If 3rd and 9th term of A.P are 4 and -8 respectively, then which term of its will be zero
in 6 terms, the value has gone from 4 to -8
0 is 1/3 of the distance between 4 and -8
so, you want the term 1/3 of the way from 3 to 9...
To find the term of the arithmetic progression (A.P.) that is equal to zero, we need to determine the common difference (d) of the A.P.

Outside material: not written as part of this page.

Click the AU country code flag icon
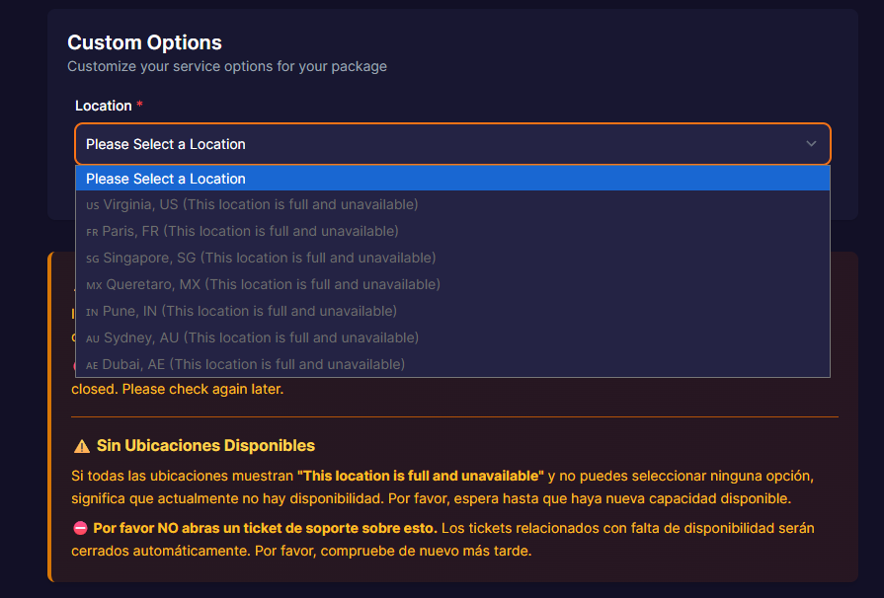The image size is (884, 598). click(x=93, y=339)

We are given that the 3rd term (a3) is 4 and the 9th term (a9) is -8. The general formula to find the nth term (an) of an A.P. is:
an = a1 + (n-1)d,
where a1 is the first term of the A.P. and n denotes the term number.
Using the given information, we can write two equations:
a3 = a1 + 2d = 4 -- Equation 1
a9 = a1 + 8d = -8 -- Equation 2
Next, we need to solve these equations simultaneously to find the values of a1 and d.
Subtracting Equation 1 from Equation 2, we eliminate a1:
a9 - a3 = (a1 + 8d) - (a1 + 2d)
-8 - 4 = 8d - 2d
-12 = 6d
Dividing both sides of the equation by 6, we find:
d = -2
Now that we have determined the common difference to be -2, we can find the term (n) that is equal to zero. We can use the formula for an A.P. term and set it equal to zero:
an = a1 + (n-1)d = 0
Substituting the values we know:
a1 + (n - 1)(-2) = 0
We can rearrange the equation and solve for n:
a1 - 2n + 2 = 0
-2n = -a1 - 2
n = (a1 + 2) / 2
To find the term that is equal to zero, we need to find the value of a1. Since we don't have that information, we cannot determine the specific term number that would be equal to zero.